Aviaja Rakel Sanimuinaq est une Inuite du Groenland, une chamane et une guérisseuse spirituelle. Elle porte des tatouages faciaux traditionnels inuits et aide d'autres personnes à renouer avec leurs ancêtres afin de guérir les traumatismes générationnels.
"En grandissant, il était naturel pour moi de parler de la connexion avec les esprits", se souvient Sanimuinaq. "Mais ma mère me disait de ne jamais en parler parce que c'était dangereux. Je n'ai jamais compris pourquoi, parce que je n'avais pas connu la suppression que mes ancêtres avaient subie."
Aujourd'hui, elle fait partie d'un mouvement croissant de Groenlandais qui revendiquent leur héritage inuit et leur spiritualité.

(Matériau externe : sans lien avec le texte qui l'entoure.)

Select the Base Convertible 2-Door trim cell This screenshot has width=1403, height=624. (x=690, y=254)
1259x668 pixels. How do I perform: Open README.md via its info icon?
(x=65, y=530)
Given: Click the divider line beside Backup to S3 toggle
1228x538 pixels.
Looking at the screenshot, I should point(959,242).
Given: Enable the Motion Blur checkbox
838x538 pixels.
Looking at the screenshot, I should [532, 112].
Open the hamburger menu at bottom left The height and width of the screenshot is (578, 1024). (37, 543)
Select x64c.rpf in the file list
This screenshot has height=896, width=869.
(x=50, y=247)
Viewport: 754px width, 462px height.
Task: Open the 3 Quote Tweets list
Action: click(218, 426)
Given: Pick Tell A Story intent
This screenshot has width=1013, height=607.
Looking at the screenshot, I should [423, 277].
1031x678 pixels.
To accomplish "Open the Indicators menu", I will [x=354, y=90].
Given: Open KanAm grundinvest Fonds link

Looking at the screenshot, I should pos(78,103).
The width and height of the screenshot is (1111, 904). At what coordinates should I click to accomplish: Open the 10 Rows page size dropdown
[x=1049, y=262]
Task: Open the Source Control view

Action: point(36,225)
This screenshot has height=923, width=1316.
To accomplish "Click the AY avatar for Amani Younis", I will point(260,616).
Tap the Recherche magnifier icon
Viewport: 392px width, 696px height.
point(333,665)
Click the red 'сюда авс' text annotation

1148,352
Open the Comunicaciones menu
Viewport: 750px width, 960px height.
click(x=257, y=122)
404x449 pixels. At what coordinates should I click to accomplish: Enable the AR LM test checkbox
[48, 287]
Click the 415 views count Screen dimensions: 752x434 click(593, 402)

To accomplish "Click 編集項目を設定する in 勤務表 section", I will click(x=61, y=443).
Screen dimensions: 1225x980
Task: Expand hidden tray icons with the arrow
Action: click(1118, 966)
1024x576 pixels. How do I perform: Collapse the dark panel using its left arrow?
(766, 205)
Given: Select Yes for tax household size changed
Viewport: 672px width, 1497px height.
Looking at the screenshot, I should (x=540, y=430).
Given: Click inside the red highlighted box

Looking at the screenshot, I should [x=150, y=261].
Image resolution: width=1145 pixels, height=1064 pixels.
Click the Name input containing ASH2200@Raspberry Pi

Elle explique la signification de ses tatouages : "Il y a deux lignes à la fois, ce qui signifie notre monde et le monde des esprits. Et la distance entre ces deux lignes est ce que nous ne connaissons pas".
Bien qu'environ 90 % des Groenlandais s'identifient comme des Inuits, la plupart d'entre eux appartiennent à l'Église luthérienne, une religion introduite par les missionnaires danois il y a plus de 300 ans.
"Le caractère sacré du christianisme reste sacré à mes yeux, mais il en va de même pour le bouddhisme, l'hindouisme et l'islam. Il en va de même pour l'hindouisme et pour mon travail. Et c'est là ma position : l'essor de notre culture et de notre peuple passe aussi par l'égalité au sein de notre culture, par la reconnaissance de la légitimité de notre culture", déclare Sanimuinaq.
Ces dernières années, le rejet de l'héritage colonial laissé par les missionnaires européens, qui ont supprimé les traditions inuites en les qualifiant de païennes, a pris de l'ampleur.
"Les générations que vous voyez ici aujourd'hui sont celles qui croient réellement que nous pouvons guérir", dit-elle.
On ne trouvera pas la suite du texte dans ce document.